- What is asked:
Copy out every line from the one containing "Hide the chongdian actor via eye icon" down to the one containing "Action: click(138, 54)", both included, leaving out the pictures.

- Data supplied:
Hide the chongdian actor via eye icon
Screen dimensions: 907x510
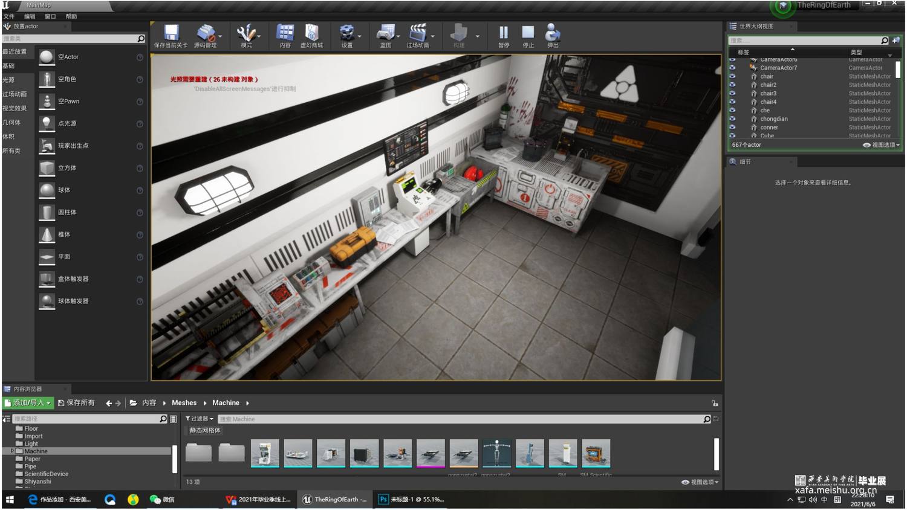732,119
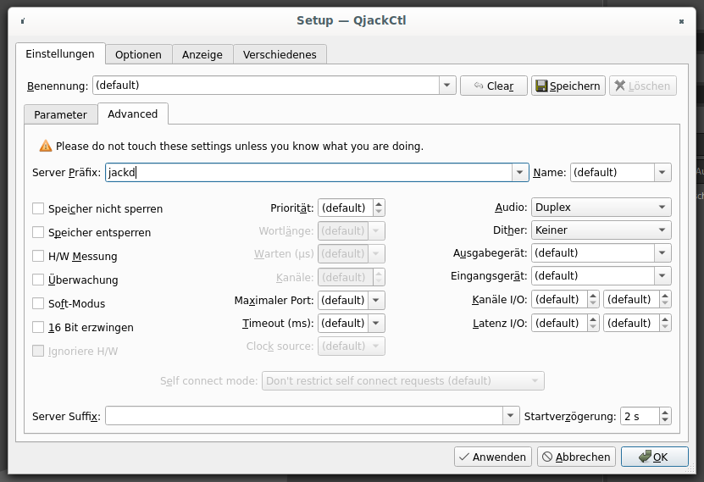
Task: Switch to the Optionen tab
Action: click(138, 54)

==

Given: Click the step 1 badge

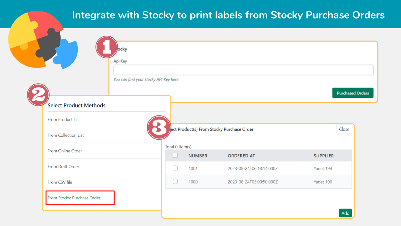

--

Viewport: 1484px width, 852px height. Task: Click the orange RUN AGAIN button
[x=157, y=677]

- Solution:
Hide the chongdian actor via eye icon
Screen dimensions: 907x510
732,119
Task: Switch to the Optionen tab
Action: click(138, 54)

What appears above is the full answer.